Traditional methods to determine optimum turbine placement fail to account for the variability and complexity of wind patterns and terrain irregularities. Monte Carlo Simulation (MCS) uses stochastic processes and real-world constraints to optimise turbine placements [2].
The results show that MCS can achieve higher energy efficiency and reduced wake losses compared to other methods. This model is named after the Monte Carlo Casino in Monaco, as its primary developer, mathematician Stanisław Ulam, drew inspiration from his uncle’s fondness for gambling [3].
Monte Carlo Simulation
The Monte Carlo simulation is a mathematical model that relies on random numerical sampling and is used to predict many possible outcomes of an uncertain event and random variables. The MCS framework follows these steps [4]:
- Input Data Collection:
- Wind Resource Data: Historical and real-time data of wind speed, direction, and frequency distribution.
- Terrain Information: Topography, land constraints, and soil conditions.
- Turbine Specifications: Tip Height, Hub height, rotor diameter, and power curve (A graph illustrating the power output of a wind turbine at various wind speeds).
- Random Sampling:
- Generates random turbine layouts within the predefined red line boundary.
- The red line boundary is divided into square cells, with each cell representing a turbine.

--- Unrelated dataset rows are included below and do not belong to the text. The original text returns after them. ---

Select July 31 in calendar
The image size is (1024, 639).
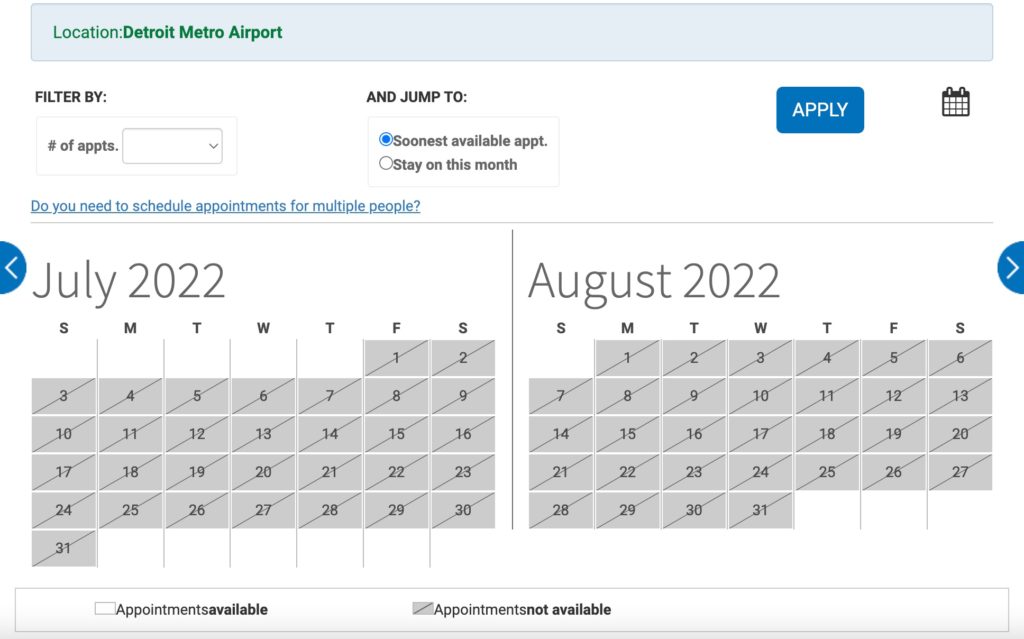64,548
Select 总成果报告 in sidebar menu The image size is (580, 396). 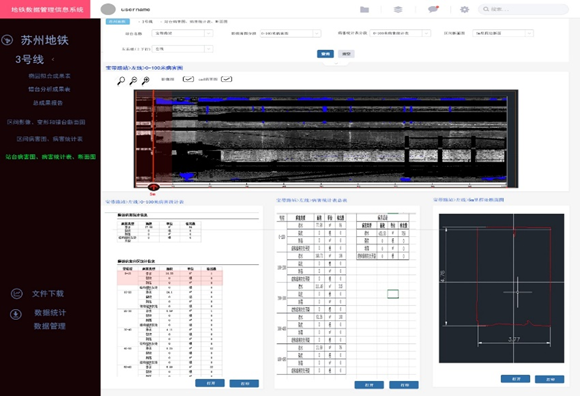(48, 103)
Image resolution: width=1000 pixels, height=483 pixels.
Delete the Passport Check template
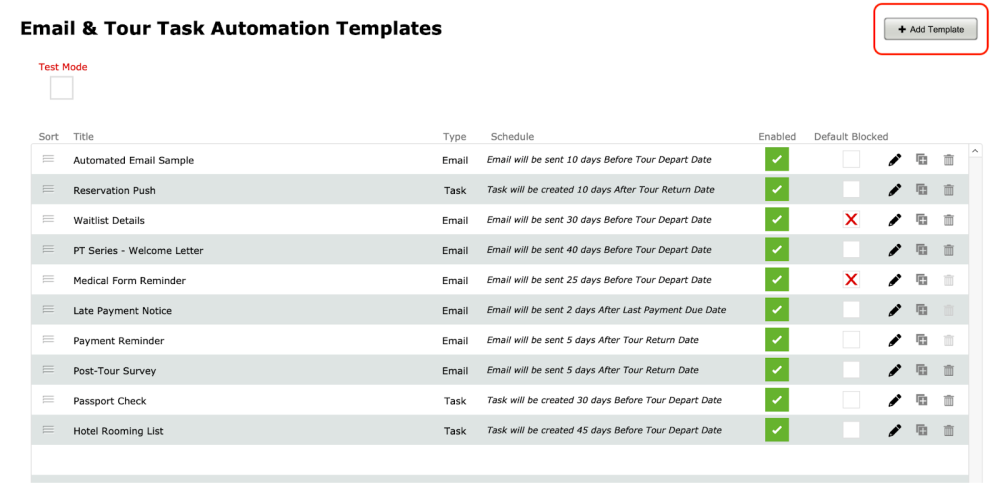point(948,401)
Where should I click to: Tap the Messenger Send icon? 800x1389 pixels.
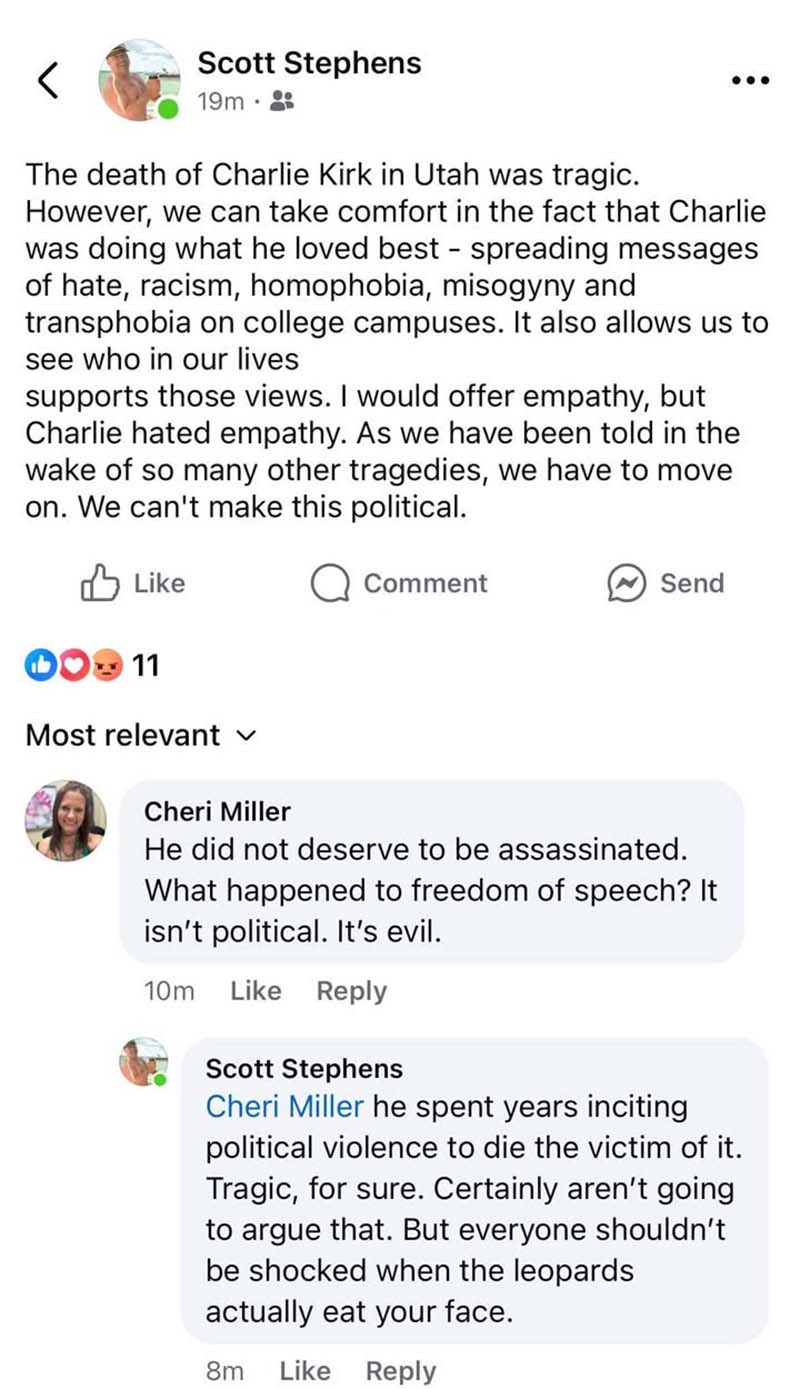pos(630,584)
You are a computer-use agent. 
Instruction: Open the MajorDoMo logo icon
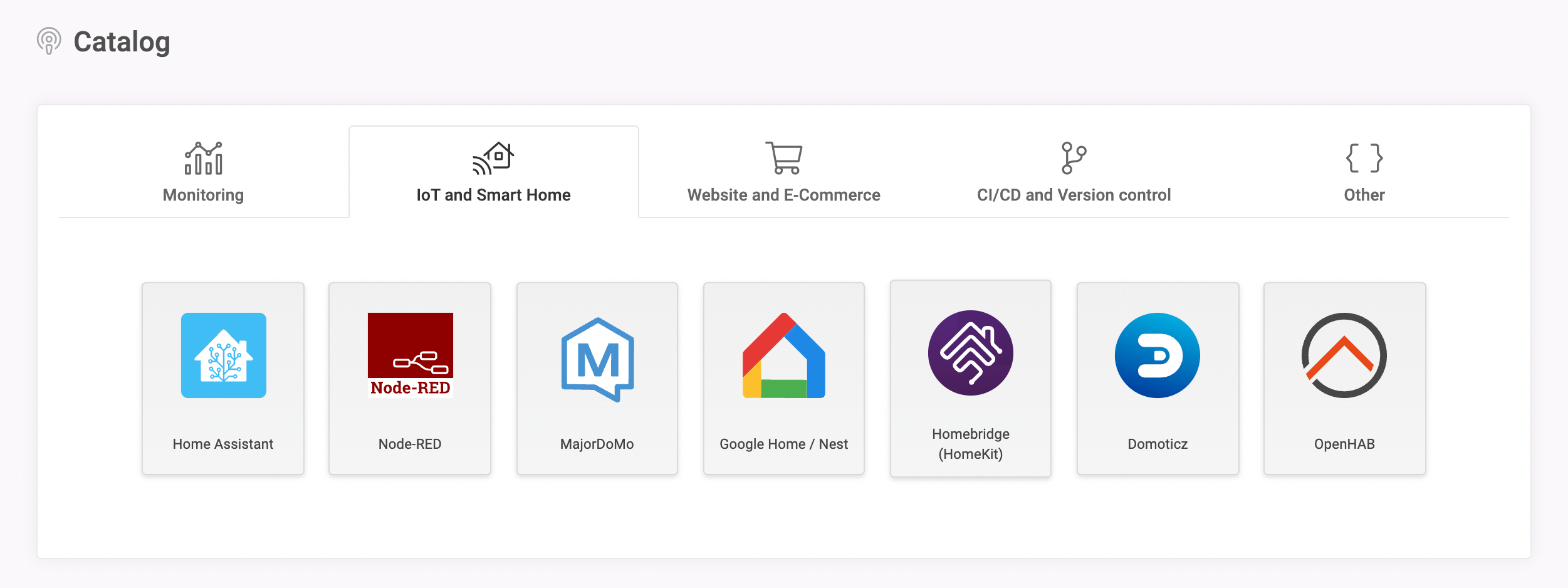tap(597, 359)
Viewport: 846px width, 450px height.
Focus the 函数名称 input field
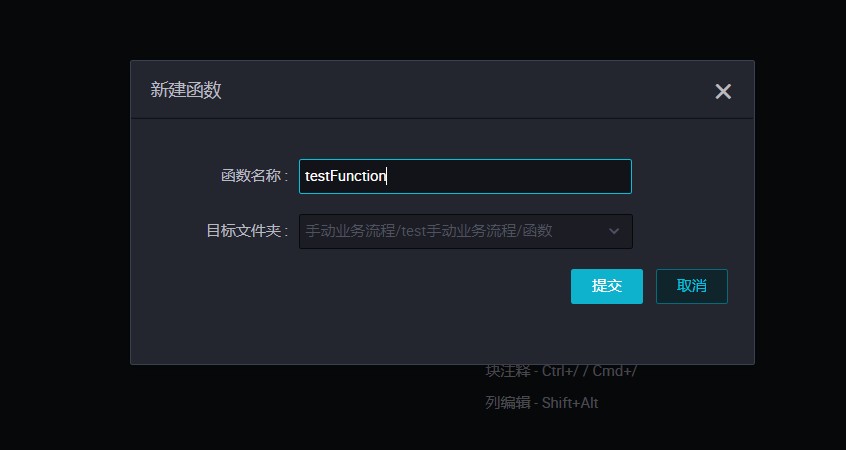click(x=465, y=176)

The model adjusts the location while considering real-world constraints [5].
- Makes sure to follow the minimum spacing requirements and maintain the designated exclusion zones.
- Energy Output Calculation:
- Uses the Jensen wake model or similar analytical models to estimate wake losses [6].
- Computes the net energy output for each of the generated layout.
- Optimisation and Iteration:
- Assesses the performance of each layout in terms of energy output and land usage. Iterate the process to refine the sampling space and converge on optimal solutions.
Conclusion
MCS is a useful tool for optimising the placement of wind turbines in wind farms. By considering random variables and complex constraints, MCS provides a flexible and efficient framework that surpasses traditional methods. One study observed that the model could predict wind farm power output with an error of less than 4% [7]. Future work could incorporate real-time data and machine learning algorithms to further improve the adaptability and accuracy of the simulation framework.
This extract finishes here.